→ Set exercise
Put the item lines from the line with "Viewport: 1568px width, 696px height." to the line with "Action: click(73, 51)" into a numbered list, skipping blank lines and leaving out the pictures.

→ Record set
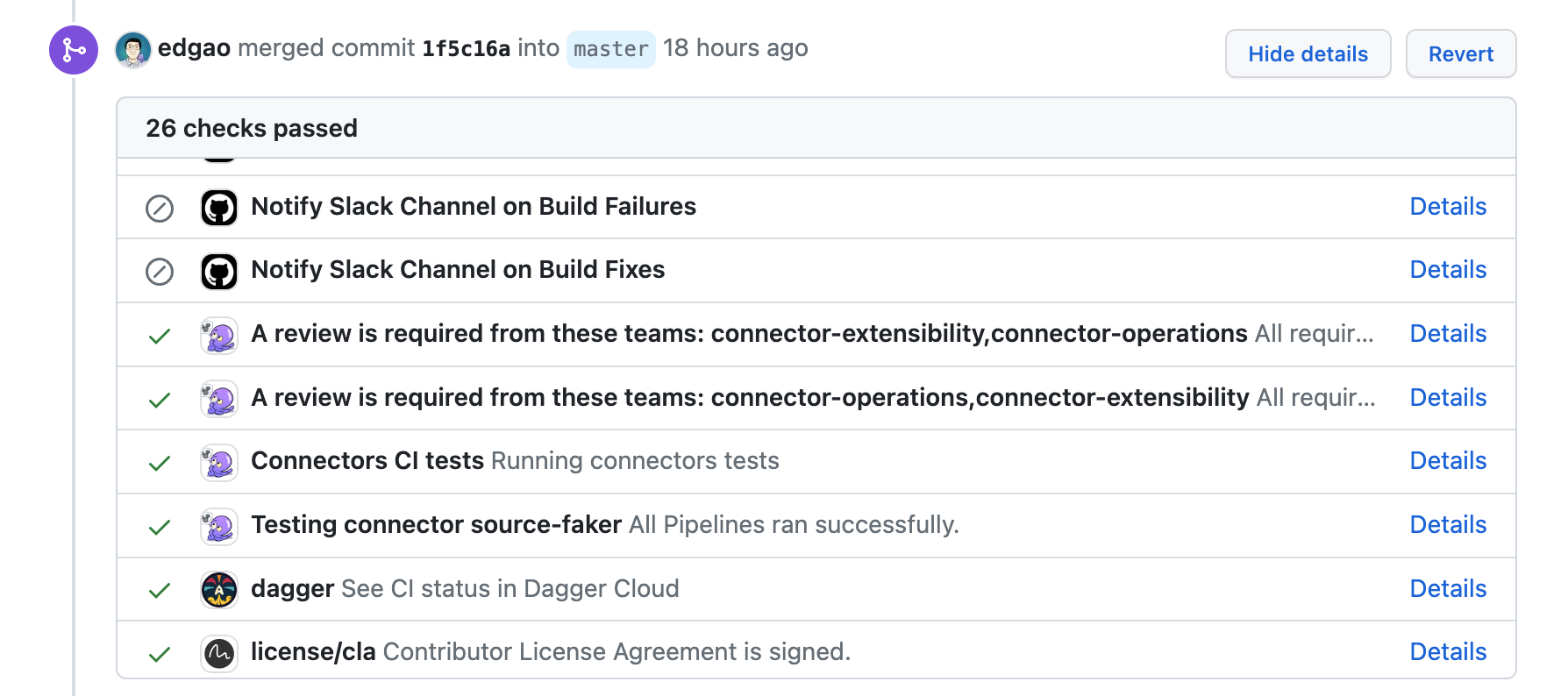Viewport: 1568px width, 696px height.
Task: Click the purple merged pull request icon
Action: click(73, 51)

* * *

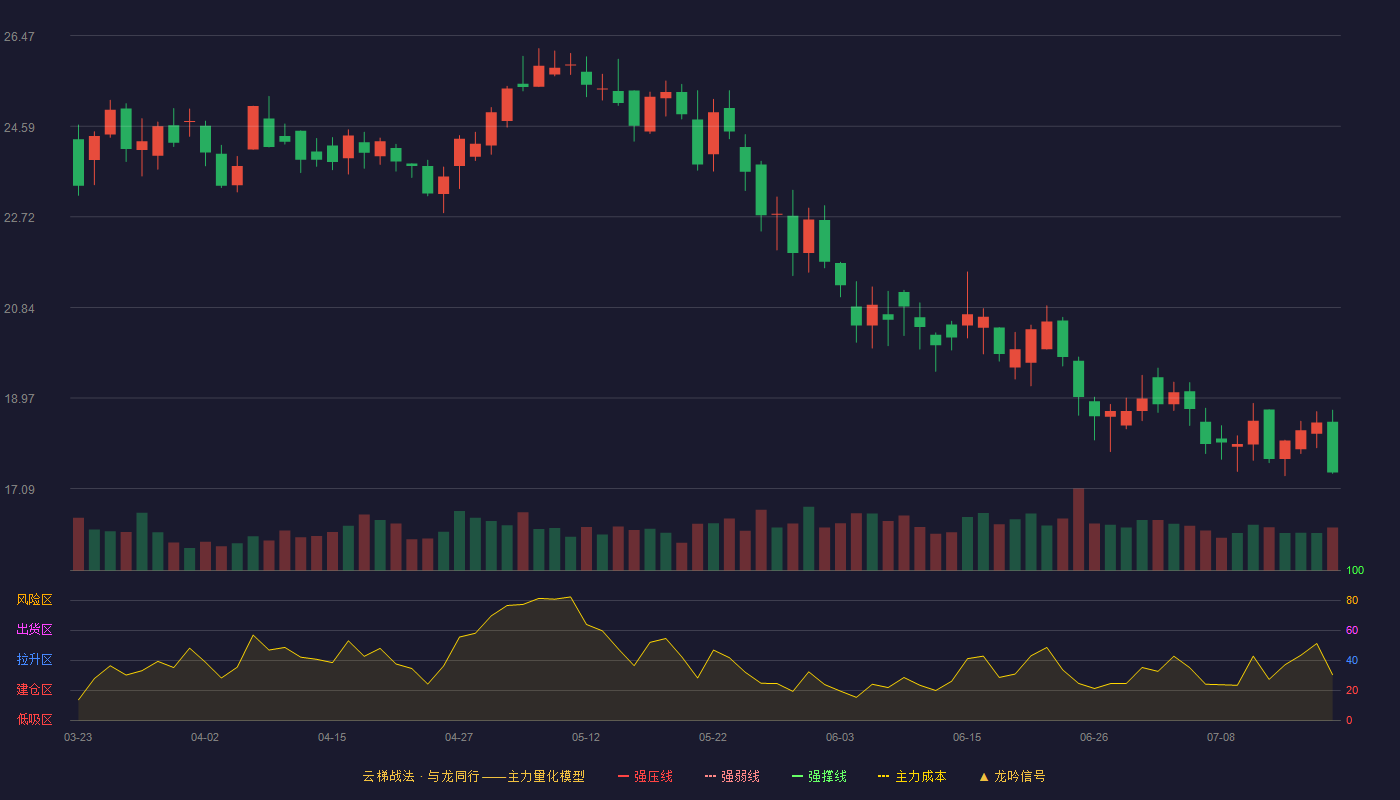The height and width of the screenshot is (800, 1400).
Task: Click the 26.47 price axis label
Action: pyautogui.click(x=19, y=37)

→ Worked answer
1. Viewport: 1568px width, 696px height.
2. Task: Click the purple merged pull request icon
3. Action: click(73, 51)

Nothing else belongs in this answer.